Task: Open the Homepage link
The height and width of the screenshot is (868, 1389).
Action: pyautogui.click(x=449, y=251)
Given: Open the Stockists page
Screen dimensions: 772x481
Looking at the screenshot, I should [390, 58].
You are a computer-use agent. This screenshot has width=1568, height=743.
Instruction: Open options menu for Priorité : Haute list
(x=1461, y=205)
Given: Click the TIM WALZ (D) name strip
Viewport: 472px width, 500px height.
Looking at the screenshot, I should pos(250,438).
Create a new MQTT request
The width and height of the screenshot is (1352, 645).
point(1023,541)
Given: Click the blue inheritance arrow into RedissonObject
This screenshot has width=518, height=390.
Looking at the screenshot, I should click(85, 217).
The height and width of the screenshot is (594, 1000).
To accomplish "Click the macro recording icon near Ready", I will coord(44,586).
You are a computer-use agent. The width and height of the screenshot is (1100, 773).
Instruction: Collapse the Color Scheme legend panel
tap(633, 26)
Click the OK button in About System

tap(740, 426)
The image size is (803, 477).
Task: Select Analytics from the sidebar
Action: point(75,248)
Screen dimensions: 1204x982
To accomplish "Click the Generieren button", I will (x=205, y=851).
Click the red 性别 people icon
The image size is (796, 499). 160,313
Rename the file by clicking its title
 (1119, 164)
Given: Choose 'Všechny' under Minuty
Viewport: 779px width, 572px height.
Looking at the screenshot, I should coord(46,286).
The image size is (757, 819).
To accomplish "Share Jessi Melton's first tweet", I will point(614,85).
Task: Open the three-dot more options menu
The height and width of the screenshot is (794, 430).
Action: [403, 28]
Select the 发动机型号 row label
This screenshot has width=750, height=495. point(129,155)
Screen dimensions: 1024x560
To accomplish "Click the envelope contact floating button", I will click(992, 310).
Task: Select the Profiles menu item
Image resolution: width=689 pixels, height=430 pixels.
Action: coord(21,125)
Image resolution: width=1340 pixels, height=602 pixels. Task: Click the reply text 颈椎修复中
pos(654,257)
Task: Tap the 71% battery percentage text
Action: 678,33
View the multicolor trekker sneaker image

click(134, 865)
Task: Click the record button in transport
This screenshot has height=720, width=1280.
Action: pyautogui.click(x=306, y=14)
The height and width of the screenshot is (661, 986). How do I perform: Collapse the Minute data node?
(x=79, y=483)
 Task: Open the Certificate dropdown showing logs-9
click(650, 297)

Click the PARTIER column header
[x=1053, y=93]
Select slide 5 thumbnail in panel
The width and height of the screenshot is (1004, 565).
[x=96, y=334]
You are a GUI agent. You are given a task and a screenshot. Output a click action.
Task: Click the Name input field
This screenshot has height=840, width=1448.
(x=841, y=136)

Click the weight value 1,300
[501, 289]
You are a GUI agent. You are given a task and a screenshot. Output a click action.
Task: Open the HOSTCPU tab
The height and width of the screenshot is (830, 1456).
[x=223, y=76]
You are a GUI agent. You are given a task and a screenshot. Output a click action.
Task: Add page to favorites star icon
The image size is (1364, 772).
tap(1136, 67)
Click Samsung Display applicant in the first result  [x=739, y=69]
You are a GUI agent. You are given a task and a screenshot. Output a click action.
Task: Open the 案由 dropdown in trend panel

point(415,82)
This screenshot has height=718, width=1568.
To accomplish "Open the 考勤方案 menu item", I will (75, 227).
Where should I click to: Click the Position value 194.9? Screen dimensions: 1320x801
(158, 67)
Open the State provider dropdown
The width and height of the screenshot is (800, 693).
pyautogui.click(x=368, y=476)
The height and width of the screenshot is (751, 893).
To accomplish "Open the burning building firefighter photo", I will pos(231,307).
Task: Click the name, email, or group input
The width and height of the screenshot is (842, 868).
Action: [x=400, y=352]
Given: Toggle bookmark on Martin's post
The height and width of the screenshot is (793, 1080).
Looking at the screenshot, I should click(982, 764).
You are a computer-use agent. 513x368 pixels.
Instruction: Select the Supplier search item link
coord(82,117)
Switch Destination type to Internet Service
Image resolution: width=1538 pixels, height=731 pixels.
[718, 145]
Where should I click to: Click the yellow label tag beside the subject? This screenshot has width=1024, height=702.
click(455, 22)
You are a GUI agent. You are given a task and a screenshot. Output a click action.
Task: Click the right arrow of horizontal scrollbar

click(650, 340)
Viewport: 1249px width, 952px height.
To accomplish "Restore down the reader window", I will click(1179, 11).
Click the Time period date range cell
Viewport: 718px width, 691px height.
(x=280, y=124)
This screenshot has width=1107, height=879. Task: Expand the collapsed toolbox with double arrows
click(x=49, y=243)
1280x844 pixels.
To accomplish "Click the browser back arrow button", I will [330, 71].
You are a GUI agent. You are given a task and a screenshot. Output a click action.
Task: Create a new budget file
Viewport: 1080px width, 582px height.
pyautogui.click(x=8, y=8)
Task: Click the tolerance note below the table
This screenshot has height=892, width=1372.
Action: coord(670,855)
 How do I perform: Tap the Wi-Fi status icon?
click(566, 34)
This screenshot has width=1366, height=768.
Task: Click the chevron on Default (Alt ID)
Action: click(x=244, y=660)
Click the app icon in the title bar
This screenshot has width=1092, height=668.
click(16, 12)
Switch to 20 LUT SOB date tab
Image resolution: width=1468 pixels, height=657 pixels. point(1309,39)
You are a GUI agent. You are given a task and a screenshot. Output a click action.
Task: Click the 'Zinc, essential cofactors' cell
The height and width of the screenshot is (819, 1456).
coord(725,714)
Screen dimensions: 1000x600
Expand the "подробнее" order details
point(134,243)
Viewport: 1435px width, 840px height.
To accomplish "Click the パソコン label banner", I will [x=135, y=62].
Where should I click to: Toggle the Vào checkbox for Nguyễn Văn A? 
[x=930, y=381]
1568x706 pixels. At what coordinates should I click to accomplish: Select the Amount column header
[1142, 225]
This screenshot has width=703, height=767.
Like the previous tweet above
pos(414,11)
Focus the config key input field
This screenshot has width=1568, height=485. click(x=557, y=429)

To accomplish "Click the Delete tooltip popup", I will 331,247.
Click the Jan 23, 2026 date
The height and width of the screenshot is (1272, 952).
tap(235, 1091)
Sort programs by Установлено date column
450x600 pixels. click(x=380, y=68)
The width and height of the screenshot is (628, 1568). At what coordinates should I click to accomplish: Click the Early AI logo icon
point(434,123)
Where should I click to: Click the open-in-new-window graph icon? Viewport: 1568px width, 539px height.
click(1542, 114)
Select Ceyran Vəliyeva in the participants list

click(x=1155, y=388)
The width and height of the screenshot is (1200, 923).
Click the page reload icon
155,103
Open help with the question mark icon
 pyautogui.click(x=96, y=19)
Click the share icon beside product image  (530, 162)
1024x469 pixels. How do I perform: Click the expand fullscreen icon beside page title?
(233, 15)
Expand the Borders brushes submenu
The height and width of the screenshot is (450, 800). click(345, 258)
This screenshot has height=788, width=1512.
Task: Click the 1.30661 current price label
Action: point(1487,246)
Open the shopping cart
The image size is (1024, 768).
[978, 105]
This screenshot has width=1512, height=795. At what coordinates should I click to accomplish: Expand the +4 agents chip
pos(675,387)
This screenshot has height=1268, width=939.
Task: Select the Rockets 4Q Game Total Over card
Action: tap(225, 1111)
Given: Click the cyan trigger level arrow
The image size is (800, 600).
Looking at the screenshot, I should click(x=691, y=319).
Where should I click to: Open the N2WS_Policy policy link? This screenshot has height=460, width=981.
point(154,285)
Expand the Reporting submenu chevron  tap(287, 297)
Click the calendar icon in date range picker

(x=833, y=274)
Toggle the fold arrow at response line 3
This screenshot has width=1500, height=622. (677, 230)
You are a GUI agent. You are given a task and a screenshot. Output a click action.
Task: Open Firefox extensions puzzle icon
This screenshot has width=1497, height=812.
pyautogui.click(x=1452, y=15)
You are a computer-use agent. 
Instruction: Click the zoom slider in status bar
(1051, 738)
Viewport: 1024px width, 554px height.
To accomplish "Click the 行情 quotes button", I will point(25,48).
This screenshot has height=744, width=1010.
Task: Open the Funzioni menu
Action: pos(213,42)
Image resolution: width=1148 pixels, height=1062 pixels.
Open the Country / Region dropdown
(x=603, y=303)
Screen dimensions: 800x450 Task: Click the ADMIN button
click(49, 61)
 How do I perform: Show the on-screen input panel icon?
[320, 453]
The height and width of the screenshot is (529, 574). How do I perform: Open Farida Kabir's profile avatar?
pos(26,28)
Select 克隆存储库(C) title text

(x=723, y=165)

★ ★ ★ ★

Go through the data and count every line where the word "computer" appears. Give only that count.

4